Vom Versuch einen Südtiroler Topfenstrudel zu backen…

Manchmal wird man ja übermütig, manchmal hat frau auch keine Lust die eigentliche Tagesaufgabe zu erledigen (heute: die Ausarbeitung für die Weiterbildung zu schreiben), manchmal verschafft mir das Backen die Ruhe, die mein Kopf braucht… aber manchmal geht so eine Schnellschußaktion auch daneben.

Strudel wollte ich schon immer mal backen, unzählig verzehrte  Apfel- und Topfenstrudel  in den Südtiroler Hütten flüsterten mir zu: „so schwer sind wir gar nicht“ und weil mein Herz, äh Bäuchlein, sich nicht entscheiden konnte, ob lieber Apfel  oder doch Topfen, sollte es beide geben. Das Rezept  für den Teig und die Apfelfüllung habe ich aus dem Prospekt des Vinschgauer Bauernladens entnommen. Die üblichen Strudelteigrezept nehmen ja eher eine Art Blätterteig für die Ummantelung der Füllung, ich wollte aber einen Mürbeteig.

In meinem Übermut habe ich einfach ein Käsekuchenrezept für die Füllung des zweiten Topfenstrudels genommen(also je 100 g. Butter und Zucker, 3 Eigelb schaumig verrührt – inkl. Saft und Schale einer Zitrone – und die Eiweiß steif geschlagen untergehoben). Naja, irgendwas ist da falsch gelaufen: Bereits nach 10 Minuten im Ofen sah der Topfenstrudel nicht mehr wie Strudel, sondern vielmehr wie ein Fladen aus…

Hier trotzdem das Rezept für den Apfelstrudel:

Zutaten für 2 Strudel:
Für den Teig
250 g Mehl
250 g Topfen
200 g zimmerwarme Butter
50 g Zucker
1 Prise Salz
1 Päckchen Vanillezucker
½ Päckchen Backpulver

Alle Zutaten für den Teig gut verkneten. Der Teig ist ziemlich klebrig. Ihr könnt zwar zunächst Rührbesen nehmen, aber wenn der Teig fester wird, eignen sich Knethaken besser. Vom Handeinsatz würde ich abraten (siehe Klebrigkeit).
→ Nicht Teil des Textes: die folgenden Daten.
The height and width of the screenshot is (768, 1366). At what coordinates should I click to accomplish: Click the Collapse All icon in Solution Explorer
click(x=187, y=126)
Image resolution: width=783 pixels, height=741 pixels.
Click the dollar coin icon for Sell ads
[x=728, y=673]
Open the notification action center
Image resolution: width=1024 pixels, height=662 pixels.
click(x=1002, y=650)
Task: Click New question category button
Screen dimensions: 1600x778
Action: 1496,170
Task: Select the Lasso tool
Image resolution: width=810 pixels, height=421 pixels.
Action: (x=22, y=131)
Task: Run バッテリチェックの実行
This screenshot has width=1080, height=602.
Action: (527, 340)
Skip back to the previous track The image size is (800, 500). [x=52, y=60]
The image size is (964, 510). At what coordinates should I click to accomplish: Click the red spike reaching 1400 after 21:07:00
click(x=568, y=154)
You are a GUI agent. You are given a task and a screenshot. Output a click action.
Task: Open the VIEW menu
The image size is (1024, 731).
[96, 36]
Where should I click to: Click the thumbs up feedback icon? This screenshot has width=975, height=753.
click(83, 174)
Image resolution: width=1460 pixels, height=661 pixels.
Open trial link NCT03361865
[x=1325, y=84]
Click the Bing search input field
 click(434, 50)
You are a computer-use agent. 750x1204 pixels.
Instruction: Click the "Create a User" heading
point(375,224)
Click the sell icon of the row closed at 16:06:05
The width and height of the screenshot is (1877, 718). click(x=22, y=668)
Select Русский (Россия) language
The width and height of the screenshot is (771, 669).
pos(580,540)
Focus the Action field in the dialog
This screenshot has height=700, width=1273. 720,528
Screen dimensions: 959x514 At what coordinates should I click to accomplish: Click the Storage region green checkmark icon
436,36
Den Teig ruhen lassen und solange

1 kg Äpfel schälen und in große Würfel schneiden (lieber recht groß, sonst besteht die Füller nach 45 Minuten aus Mus). Mit 100 g Zucker, dem Saft einer Zitrone, 1 Teelöffel Zimt, 2-3 Eßlöffeln Rum (huch habe ich vergessen) und 100 g. Semmelbrösel vermengen und etwas ziehen lassen.

Diese Zeit kann man nutzen, um eine Hälfte des Teiges auf einem gut bemehlten Geschirrtuch nicht zu dünn (ca. 5 mm) auszurollen.

Die Hälfte der Apfelmasse mittig darauf verteilen, die Ränder rechts und links umschlagen, dann den Teig einrollen. Mit der anderen Hälfte des Teiges ebenso verfahren

Mist, das mit dem Eigelb bepinseln, bevor man die beiden Strudel für 45 Minuten bei  175° Grad in den Ofen schiebt, habe ich ebenfalls vergessen.